Few people would dispute Kaka’s enduring status as one of the leading players in the world. The highly gifted Brazilian has made a bigger impression than most on the global stage in recent years and is now bringing his talents to bear for Real Madrid as they set about relieving Barcelona of the league crown they won last year.
Club objectives aside, Ricardo Izecson Dos Santos Leite, to give him his full name, also has the national team very firmly in his thoughts. The on-field leader of the fearsome Seleção is gearing up for the 2010 FIFA World Cup South Africa™. And as he tells FIFA.com in an exclusive interview, the genial Kaka is aiming at nothing less than victory.
Not surprisingly, the playmaker was one of the architects of Brazil’s impressive qualification campaign, one that he believes contained many high points for the men in green and yellow.
“It was a very long competition but it was a very positive one for us,” he explains. “We had some good spells and some not so good ones, but we were pretty consistent overall and we finished in first place. Obviously, clinching our place in the finals against Argentina made it even sweeter. But that wasn’t the only great result we had. We ended a long run without a win in Uruguay with an emphatic victory and in general it was a fantastic experience.”

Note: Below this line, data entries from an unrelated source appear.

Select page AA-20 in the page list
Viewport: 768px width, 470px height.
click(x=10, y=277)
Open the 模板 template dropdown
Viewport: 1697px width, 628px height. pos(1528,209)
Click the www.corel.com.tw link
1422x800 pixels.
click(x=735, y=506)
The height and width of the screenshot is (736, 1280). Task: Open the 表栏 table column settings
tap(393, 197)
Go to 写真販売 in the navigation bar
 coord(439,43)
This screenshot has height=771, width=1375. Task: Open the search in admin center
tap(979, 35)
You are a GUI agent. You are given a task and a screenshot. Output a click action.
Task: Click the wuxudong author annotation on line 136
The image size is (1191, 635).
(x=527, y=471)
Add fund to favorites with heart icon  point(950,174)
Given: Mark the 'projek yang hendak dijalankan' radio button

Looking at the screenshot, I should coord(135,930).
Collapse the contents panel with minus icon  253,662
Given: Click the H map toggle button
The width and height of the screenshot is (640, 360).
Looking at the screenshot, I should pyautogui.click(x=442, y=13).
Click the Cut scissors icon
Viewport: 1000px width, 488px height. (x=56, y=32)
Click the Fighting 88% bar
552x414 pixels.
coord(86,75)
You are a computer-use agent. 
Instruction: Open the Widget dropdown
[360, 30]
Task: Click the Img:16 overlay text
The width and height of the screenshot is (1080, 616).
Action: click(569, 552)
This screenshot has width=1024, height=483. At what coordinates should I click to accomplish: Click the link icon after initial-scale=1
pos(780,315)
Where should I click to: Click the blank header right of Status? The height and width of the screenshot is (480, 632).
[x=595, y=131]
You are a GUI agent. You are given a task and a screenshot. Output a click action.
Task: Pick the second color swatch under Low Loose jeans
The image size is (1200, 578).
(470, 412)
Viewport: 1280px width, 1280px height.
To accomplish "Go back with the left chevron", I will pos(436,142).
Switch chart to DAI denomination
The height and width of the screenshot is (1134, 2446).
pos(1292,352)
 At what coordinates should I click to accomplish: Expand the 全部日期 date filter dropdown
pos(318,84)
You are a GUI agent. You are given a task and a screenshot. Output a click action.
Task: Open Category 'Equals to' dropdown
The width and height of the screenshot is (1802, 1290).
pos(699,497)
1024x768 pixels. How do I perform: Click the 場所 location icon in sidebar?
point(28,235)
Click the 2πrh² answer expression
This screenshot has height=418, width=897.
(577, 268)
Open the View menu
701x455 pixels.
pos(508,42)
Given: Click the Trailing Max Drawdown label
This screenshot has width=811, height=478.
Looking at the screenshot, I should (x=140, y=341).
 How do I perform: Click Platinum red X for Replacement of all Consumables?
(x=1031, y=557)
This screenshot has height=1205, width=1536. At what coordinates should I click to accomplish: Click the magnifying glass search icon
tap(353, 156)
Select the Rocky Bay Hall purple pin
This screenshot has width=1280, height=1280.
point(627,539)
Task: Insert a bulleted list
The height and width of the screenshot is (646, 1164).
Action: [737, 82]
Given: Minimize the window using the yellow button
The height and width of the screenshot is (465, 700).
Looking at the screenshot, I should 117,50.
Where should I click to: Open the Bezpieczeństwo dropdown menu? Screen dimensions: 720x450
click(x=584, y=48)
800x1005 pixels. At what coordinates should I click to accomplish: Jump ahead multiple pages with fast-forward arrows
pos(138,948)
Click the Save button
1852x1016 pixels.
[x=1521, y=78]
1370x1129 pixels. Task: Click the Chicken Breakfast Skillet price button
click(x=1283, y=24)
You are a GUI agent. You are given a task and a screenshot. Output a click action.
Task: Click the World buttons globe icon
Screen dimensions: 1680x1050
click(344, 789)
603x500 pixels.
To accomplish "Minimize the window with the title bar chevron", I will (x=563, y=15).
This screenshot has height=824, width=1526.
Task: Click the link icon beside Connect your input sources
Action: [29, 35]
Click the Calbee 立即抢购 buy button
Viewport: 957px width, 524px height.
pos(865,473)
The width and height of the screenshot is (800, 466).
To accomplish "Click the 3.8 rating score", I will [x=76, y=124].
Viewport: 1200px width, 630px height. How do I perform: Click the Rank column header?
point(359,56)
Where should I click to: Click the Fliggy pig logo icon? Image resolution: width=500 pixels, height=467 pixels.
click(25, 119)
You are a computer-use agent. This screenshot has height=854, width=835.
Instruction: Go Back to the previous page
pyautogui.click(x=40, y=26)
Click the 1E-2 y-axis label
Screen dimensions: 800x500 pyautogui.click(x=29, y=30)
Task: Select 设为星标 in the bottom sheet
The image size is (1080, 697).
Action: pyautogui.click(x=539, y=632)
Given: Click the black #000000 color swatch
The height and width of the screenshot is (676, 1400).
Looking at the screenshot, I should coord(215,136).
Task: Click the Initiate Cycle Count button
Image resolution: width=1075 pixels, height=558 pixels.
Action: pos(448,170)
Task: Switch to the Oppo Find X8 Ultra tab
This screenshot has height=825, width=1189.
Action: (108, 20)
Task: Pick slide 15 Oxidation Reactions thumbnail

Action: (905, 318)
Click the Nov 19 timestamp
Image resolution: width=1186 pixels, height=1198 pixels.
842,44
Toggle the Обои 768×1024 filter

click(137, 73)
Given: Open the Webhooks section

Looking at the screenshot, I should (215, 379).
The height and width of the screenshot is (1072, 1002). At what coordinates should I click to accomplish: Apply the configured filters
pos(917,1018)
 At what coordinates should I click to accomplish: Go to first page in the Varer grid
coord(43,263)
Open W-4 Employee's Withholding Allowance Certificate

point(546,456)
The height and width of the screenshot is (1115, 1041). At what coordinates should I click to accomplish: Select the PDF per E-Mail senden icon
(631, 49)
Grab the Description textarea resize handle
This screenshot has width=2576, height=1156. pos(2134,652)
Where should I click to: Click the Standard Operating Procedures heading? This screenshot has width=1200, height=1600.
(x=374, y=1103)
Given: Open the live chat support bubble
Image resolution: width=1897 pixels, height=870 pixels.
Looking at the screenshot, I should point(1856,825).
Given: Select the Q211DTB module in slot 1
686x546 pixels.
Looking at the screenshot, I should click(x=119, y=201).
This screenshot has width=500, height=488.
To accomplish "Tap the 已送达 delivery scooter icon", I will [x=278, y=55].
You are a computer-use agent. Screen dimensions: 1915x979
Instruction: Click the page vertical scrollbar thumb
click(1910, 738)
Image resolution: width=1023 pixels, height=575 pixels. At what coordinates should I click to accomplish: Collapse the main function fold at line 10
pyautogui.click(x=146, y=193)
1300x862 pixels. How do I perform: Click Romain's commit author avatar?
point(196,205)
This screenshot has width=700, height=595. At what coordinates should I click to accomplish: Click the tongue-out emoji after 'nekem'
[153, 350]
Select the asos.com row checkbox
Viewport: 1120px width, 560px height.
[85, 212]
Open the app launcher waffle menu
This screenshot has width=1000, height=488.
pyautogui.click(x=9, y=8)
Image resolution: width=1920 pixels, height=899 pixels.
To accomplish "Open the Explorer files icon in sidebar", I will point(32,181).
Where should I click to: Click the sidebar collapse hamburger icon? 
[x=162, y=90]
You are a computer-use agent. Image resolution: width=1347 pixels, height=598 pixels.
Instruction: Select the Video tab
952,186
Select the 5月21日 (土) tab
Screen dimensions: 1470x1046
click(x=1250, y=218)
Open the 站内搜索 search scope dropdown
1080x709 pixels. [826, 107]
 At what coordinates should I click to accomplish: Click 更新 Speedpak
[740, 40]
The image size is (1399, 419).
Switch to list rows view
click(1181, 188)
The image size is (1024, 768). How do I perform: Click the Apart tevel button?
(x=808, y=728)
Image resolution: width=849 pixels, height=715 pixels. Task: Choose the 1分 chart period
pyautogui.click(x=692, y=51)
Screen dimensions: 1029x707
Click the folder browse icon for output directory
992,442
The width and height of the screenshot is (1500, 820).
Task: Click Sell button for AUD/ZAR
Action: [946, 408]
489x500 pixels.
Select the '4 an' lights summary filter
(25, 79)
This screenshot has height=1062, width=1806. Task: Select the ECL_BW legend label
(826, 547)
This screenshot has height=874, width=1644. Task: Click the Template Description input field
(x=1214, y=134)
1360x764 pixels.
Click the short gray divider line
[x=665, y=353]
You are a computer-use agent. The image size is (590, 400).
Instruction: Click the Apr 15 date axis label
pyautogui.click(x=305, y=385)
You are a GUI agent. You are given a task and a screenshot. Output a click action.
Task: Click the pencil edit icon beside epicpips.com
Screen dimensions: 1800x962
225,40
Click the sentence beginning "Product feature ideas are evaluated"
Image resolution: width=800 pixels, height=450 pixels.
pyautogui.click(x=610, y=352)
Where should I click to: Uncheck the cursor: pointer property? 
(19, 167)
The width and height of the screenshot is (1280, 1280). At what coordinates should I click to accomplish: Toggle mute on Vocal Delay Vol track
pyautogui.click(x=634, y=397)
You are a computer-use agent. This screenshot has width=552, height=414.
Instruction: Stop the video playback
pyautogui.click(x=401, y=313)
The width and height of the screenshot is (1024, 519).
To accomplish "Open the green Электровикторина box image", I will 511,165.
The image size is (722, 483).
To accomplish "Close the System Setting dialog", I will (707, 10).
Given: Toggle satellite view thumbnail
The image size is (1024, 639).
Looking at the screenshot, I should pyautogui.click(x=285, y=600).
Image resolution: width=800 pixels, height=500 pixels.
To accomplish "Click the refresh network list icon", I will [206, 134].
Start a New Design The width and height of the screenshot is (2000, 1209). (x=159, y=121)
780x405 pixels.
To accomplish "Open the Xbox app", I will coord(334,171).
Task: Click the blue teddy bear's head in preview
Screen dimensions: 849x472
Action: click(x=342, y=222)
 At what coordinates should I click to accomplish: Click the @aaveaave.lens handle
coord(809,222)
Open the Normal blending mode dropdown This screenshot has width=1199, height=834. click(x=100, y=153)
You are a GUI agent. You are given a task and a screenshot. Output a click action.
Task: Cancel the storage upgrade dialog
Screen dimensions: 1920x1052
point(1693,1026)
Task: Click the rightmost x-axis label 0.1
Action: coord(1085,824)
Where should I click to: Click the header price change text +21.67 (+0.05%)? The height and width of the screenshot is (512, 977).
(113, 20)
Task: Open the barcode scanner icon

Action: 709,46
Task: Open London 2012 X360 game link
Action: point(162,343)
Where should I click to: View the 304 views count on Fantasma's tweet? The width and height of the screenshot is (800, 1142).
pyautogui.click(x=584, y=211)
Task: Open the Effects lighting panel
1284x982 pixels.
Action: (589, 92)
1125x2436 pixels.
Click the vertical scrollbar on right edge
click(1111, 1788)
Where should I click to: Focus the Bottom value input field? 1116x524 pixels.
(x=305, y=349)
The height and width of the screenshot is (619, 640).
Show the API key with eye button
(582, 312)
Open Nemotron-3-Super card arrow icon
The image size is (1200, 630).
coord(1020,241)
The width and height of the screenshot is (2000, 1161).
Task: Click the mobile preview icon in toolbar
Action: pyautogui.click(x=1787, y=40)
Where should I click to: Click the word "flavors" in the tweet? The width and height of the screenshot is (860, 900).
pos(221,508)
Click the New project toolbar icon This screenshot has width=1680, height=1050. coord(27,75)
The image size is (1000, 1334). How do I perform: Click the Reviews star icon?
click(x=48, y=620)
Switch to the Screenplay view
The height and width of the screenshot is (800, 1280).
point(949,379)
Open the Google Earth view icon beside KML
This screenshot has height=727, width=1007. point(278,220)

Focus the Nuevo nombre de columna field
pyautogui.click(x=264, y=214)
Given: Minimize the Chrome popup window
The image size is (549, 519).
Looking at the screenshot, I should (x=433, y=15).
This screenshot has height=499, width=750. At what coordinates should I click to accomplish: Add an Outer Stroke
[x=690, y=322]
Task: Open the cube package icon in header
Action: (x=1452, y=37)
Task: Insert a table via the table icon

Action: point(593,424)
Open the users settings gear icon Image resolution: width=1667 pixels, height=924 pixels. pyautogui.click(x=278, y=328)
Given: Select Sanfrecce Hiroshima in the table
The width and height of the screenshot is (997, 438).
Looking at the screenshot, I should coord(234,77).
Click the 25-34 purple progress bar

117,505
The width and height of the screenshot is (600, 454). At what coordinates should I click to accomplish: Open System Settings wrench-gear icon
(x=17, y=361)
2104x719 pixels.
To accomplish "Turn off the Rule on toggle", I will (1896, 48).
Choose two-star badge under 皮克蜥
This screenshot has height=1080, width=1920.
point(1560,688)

“It’s a very difficult group, perhaps the hardest in the whole first round,” he comments. “Coming up against teams like Côte d’Ivoire, Portugal and Korea DPR is a great motivation for us because it means we have to go into the World Cup at our very best. We’ll need to prepare really well because if we don’t, we could be in for a nasty surprise.”
Club and country
As Kaka acknowledges, coach Dunga is the reason why A Seleção are heading into the tournament in such fine fettle. “He’s a very serious, down-to-earth person who always does things the right way,” says the admiring No10.
“He has a very coherent approach on and off the pitch and the results we’ve had could not be better. We won the Copa America and the Confederations Cup and we topped our qualification group. In doing so we overcame a lot of criticism and it was his serious attitude and calmness that helped us stay relaxed. The fact that he retired from the game fairly recently also means that he knows what players want and how to deal with them.”
Asked if there are comparisons to be made between the side that flattered to deceive at Germany 2006 and the current crop, the Real Madrid playmaker has this to say: “There’s a big difference. That was a very successful team that had won a lot of things but was coming to the end of an era. There are many younger players in the team now and we’re very hungry. It’s a side with a lot to prove but I think we’re right where we need to be.”
So are Kaka and Co out to set the record straight after the failure of four years ago? “I wouldn’t put it that way,” comes the answer, “but it’s definitely a great opportunity to erase memories of last time. We reached three finals in a row between 1994 and 2002, and in that respect 2006 was sort of understandable. It was the end of a cycle for us. Several players have moved on and we’re all expecting a successful new phase to begin. Let’s hope it starts now in 2010.”
Before South Africa comes around though, the Brazilian schemer has plenty of business to attend to with Real Madrid, namely their bid to bring an end to Barcelona’s recent dominance in Spain. “Playing for Madrid is a great challenge,” he says. “I had six unforgettable years in Milan, but this is a new adventure and I need to keep on improving and looking for new goals.”
Among his club team-mates, of course, is Cristiano Ronaldo, who will be lining up against Kaka when Portugal take on Brazil in Durban on 25 June. “It’s fantastic to be playing with such terrific footballers. We’re great friends and we have a good understanding on the pitch. He’s amazingly talented and we can achieve big things together.”